JAKARTA - Bareskrim Polri menyebut para tersangka kasus tindak pidana perdagangan orang (TPPO) modus ferienjob ke Jerman telah mengeksploitas para korbannya. Sebab, mahasiswa yang diperdaya dipekerjakan sebagai kuli.
"Yang kita dapatkan keterangan, mereka sebagai tukang angkat-angkat, bahasanya di Indonesia sebagai kuli," ujar Direktur Tindak Pidana Umum Bareskrim Polri Brigjen Djuhandhani Rahardjo Puro kepada wartawan, Rabu, 27 Maret.
Selain itu, program magang yang dijalani para korban ternyata tak sesuai dengan yang dijanjikan. Bahkan, berbeda dengan jurusan para mahasiswa.
"Sementara yang kita hubungkan dari proses penyidikan yang kita dapatkan, mereka itu adalah mahasiswa elektro tapi di sana dipekerjakan sebagai tukang angkat, tukang panggul gitu," sebutnya.
"Jadi dipekerjakan dalam posisi yang memang pekerja berat," sambung Djuhandhani.
Pada modus magang itu, para mahasiwa juga dijanjikan bakal mendapat gaji Rp30 juta per bulannya. Tetapi, tak disampaikan adanya potongan untuk biaya hidup selama di Jerman.
"Gajinya mereka menerima skitar Rp30 juta tapi itu ada pemotongan penginapan dan sebagainya termasuk biaya-biaya kehidupan sehari-sehari yang costnya di Jerman cukup tinggi," kata Djuhandhani
Kasus TPPO modus program magang ini terbongkar setelah empat mahasiswa yang menjadi korban mendatangi KBRI di Jerman. Mereka memberitahukan apa yang dialami.
BACA JUGA:
KBRI pun menelusuri program magang yang dimaksud. Ternyata ada 33 Universitas di Indonesia yang turut menjalankan program tersebut. Tercatat sekitar 1.407 mahasiswa telah diberangkatkan.
Program magang itu diketahui disosialisaikan oleh PT CVGEN dan PT SHB. Kedua perusahaan tersebut menjanjikan masiswa bisa magang di Jerman.

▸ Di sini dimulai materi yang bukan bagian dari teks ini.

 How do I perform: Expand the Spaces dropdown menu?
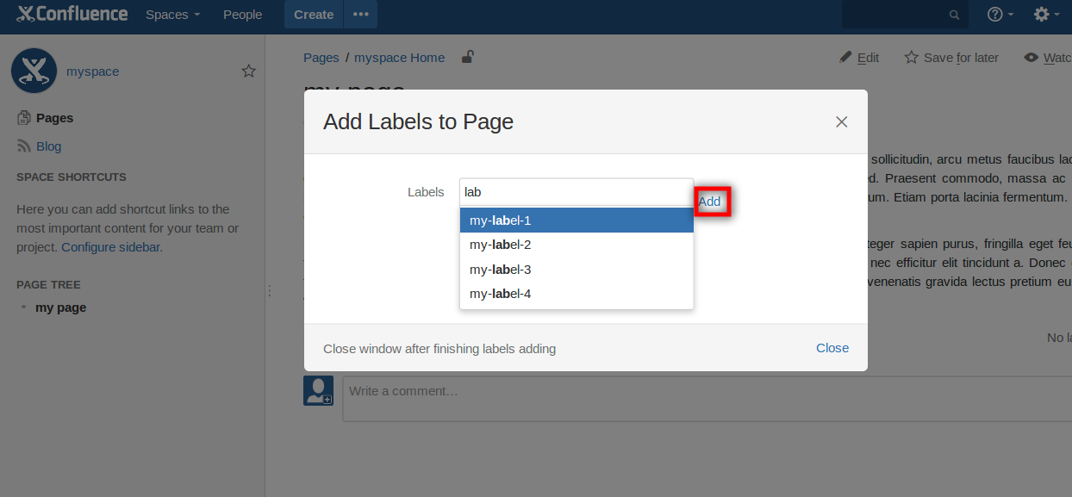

Namun, mereka diminta untuk membayar Rp150 ribu dan 150 Euro. Alasannya sebagai biaya pembuatan letter of acceptance (LOA) kepada PT SHB.
Tak hanya itu, mereka juga diminta membayar lagi 200 Euro kepada PT SHB. Peruntukannya pembuatan approval otoritas Jerman atau working permit.
Dalam kasus ini, lima orang ditetapkan sebagai tersangka. Mereka berinisial ER alias EW; A alias AE, SS, AJ dan MJ.
Para tersangka dijerat dengan Pasal 4 Undang-Undang (UU) Nomor 21 Tahun 2007 Tentang Pemberantasan TPPO, dengan ancaman paling lama 15 tahun penjara dan denda Rp600 juta. Lalu Pasal 81 UU No 17 Tahun 2017 tentang Perlindungan Pekerja Migran Indonesia. Dengan ancaman pidana penjara paling lama 10 tahun dan pidana denda paling banyak Rp15 miliar.